Planning for Data Recovery and Key Recovery

  • Article

Applies To: Windows Server 2003, Windows Server 2003 R2, Windows Server 2003 with SP1, Windows Server 2003 with SP2

If public key pairs and certificates are lost due to system failure, it can be time consuming and expensive to replace them and the data that they protect. For this reason, as part of your certificate management plan, you need to evaluate the potential consequences of loss of public keys and the data that they secure, and create a strategy for data and key recovery.

Data recovery is a process by which data is encrypted in such a way that more than one person can retrieve the data in plaintext form. Data recovery does not always imply that private key recovery has occurred; however, key recovery is one method for data recovery.

Use data recovery if you need to be able to recover data in your organization, but do not need to have access to individual private keys of users.

The advantages of data recovery include:

  • It does not require a certification authority or PKI infrastructure.

  • Data recovery policies can be managed centrally by means of Active Directory.

  • Users do not have to manage certificates or private keys for data recovery.

  • Decryption can be limited to the user alone.

The disadvantages of data recovery include:

  • An administrative process must recover user data. Users cannot recover their own data.

  • You cannot define the scope of what data can be recovered by a data recovery agent and what data cannot be recovered by a data recovery agent.

  • Data recovery occurs manually on a file-by-file basis.

  • Only data is recovered, and not the user keys. Therefore, after data recovery is completed, the user must re-enroll for new certificates.

  • It is assumed that, when a key is lost, the certificate is compromised. Therefore, administrators must revoke old certificates.

  • Stand-alone workstations or workstations in non-Active Directory environments cannot be centrally managed.

Key recovery allows a trusted agent to gain access to user private keys. For this reason, it is best to use key recovery only if your organization permits a person other than the original requester to have access to the private key of another user.

Use key recovery if organization policy permits the retrieval of user private keys and certificates. Key archiving and recovery implies that a person such as an administrator can gain access to the private keys of another user. Even when policies and procedures are in place to protect against unauthorized key recovery, issues with non-repudiation might still exist. If your organization does not permit a person other than the original requester to have access to the private keys of another user, do not implement key archival and recovery.

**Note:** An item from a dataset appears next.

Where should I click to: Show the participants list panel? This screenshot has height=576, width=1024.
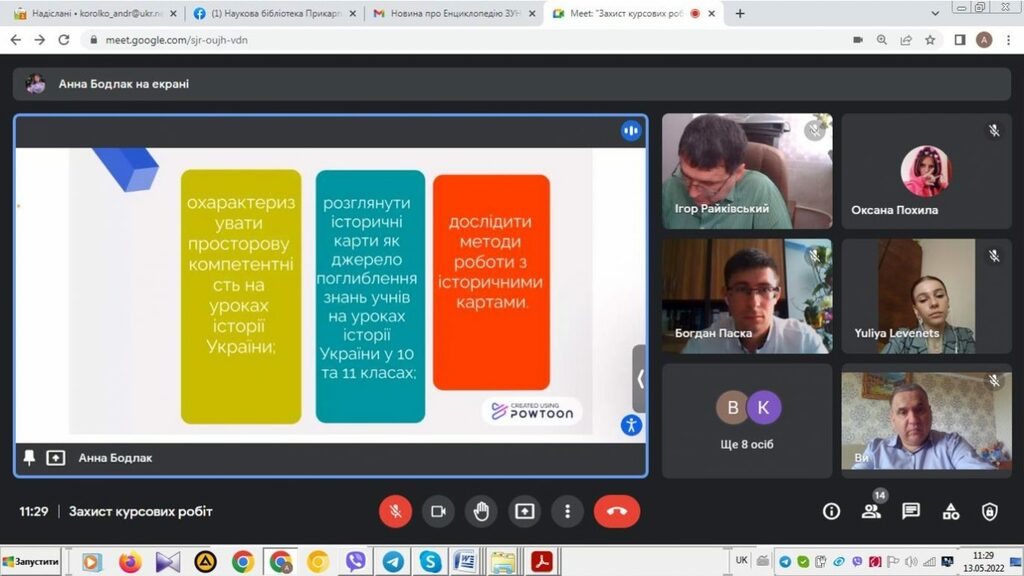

The advantages of key recovery include:

  • Users do not have to re-enroll for certificates, change security settings, and so on.

  • Existing certificates do not have to be revoked.

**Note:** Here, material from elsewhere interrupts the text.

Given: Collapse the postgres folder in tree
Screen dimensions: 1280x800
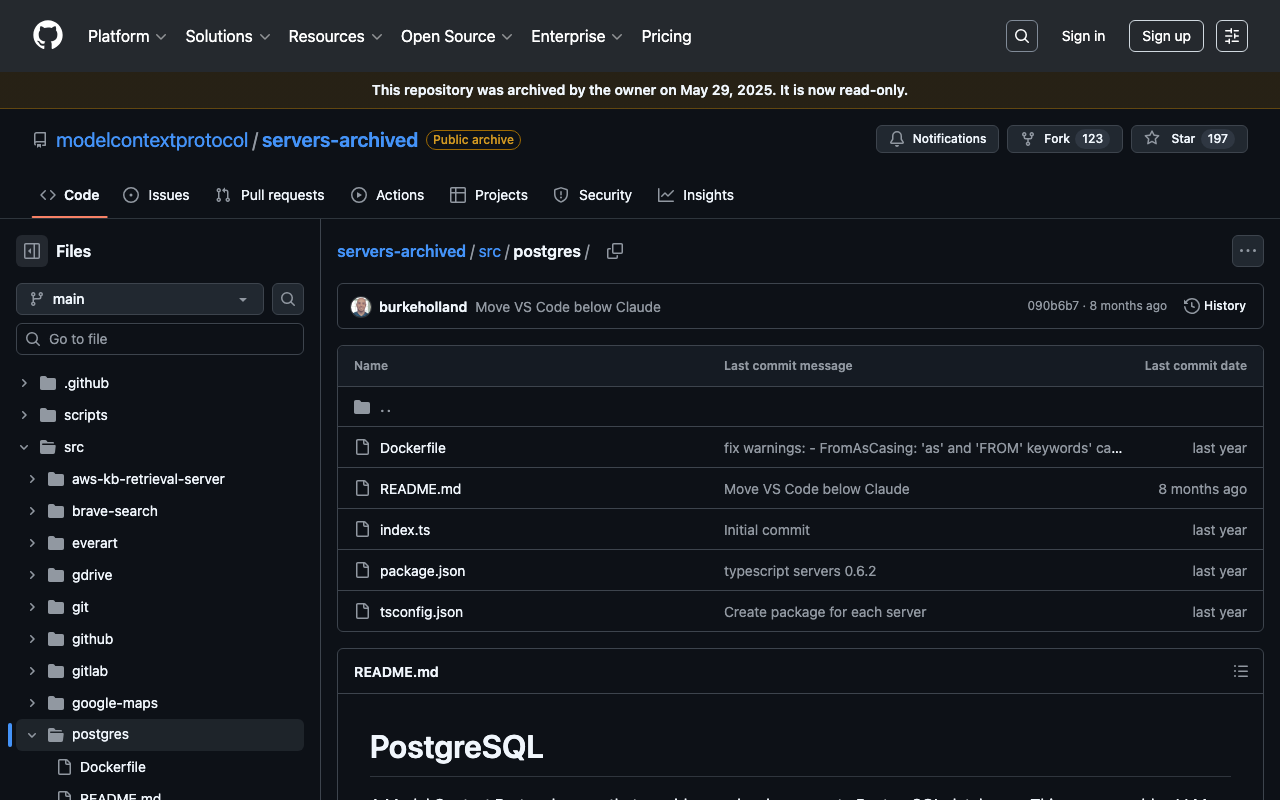Looking at the screenshot, I should [x=32, y=735].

  • Users do not have to recover any data or e-mail due to lost private keys.

  • All data encrypted by means of a public key in a certificate can be recovered after a private key has been recovered.

  • Windows Server 2003 does not accept signing keys for archival and recovery.

The disadvantages of key recovery include:

  • User key recovery is a manual process that must be performed by administrators and users.

  • Key recovery allows administrative access to the private keys of users.

  • Non-repudiation assurance might not be available with key archival and recovery.

  • Key recovery does not work with hardware security tokens such as smart cards.

Note

  • Only a Windows Server 2003 Enterprise Edition CA can implement Windows Server 2003 key recovery.

Windows Server 2003 includes a new certificate template to support the key recovery agent role. A Windows Server 2003 CA can use only key recovery agent certificates that have been properly formatted and that have not expired. To enable key recovery, you need to complete the following tasks:

  • Configure the key recovery agent template.

  • Configure the CA to allow key archiving.

  • Enroll and archive users.

Do not use either data recovery or key recovery if your organization wants to protect data from all parties except for the original user.